» Records for the task:
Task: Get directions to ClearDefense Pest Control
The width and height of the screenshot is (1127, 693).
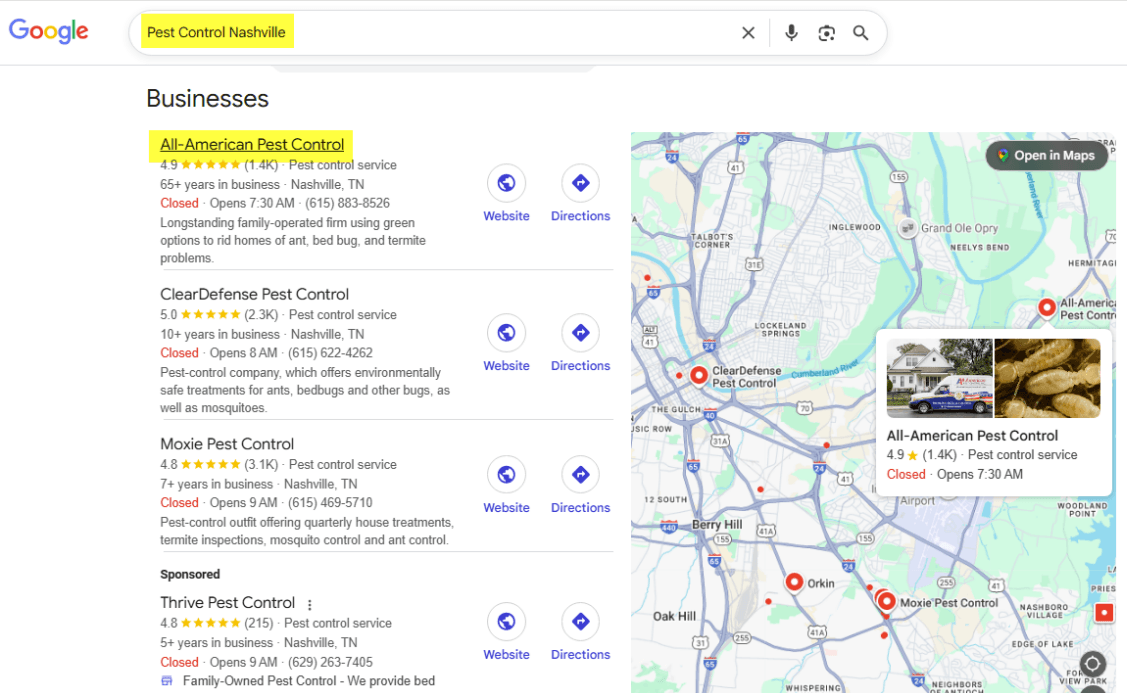Action: 580,333
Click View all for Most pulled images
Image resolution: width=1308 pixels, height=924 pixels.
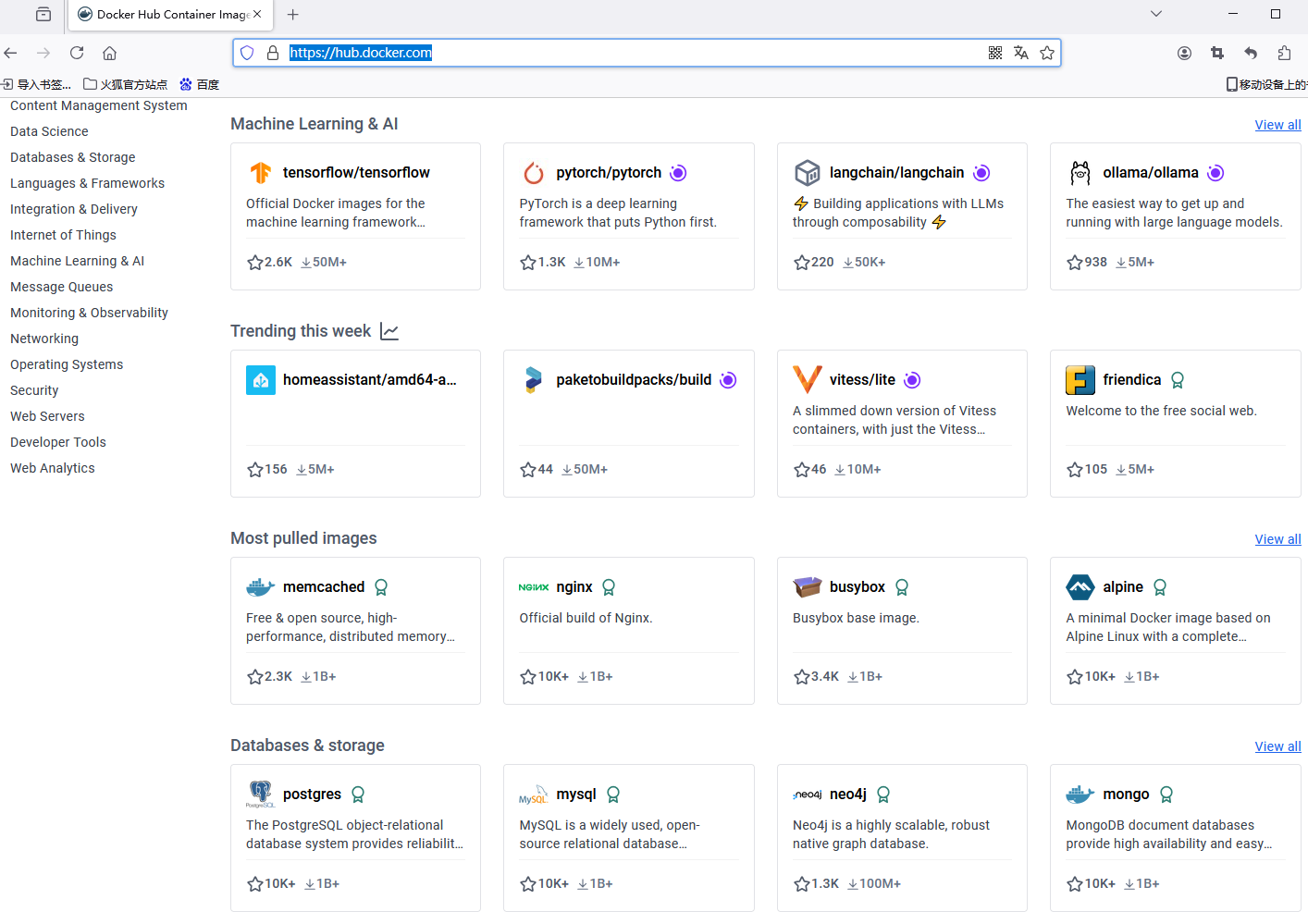1277,539
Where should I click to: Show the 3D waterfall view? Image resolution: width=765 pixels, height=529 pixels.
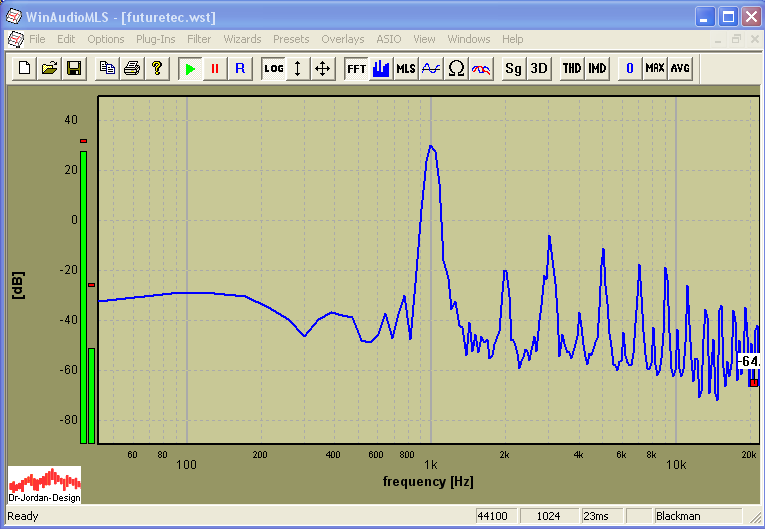538,68
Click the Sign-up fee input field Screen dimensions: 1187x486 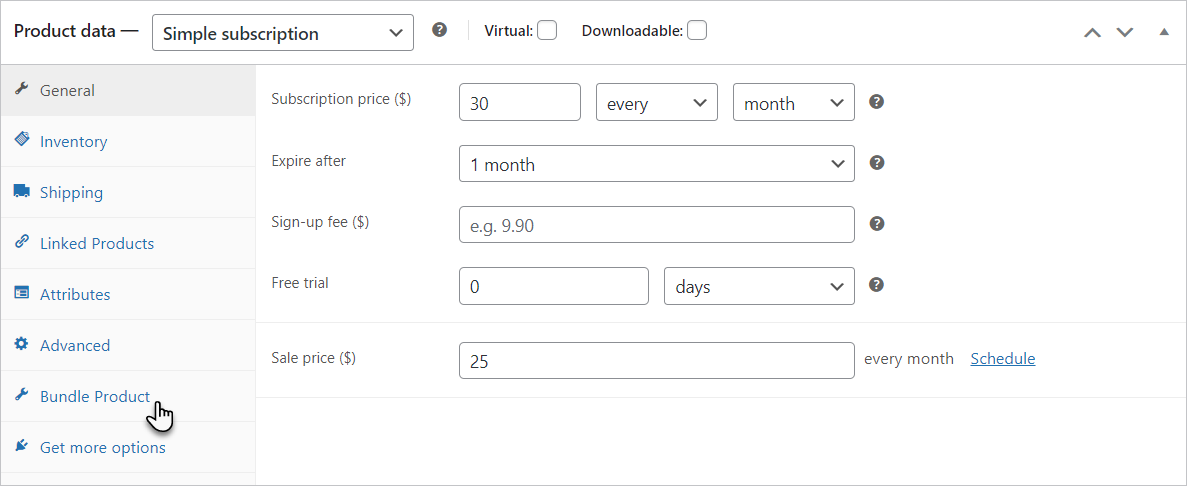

» What is needed: Output all of the entries once more, word for word, with the images removed.

» Output for this exercise:
Task: Get directions to ClearDefense Pest Control
The width and height of the screenshot is (1127, 693).
Action: 580,333
Click View all for Most pulled images
Image resolution: width=1308 pixels, height=924 pixels.
1277,539
Where should I click to: Show the 3D waterfall view? Image resolution: width=765 pixels, height=529 pixels.
538,68
Click the Sign-up fee input field Screen dimensions: 1187x486 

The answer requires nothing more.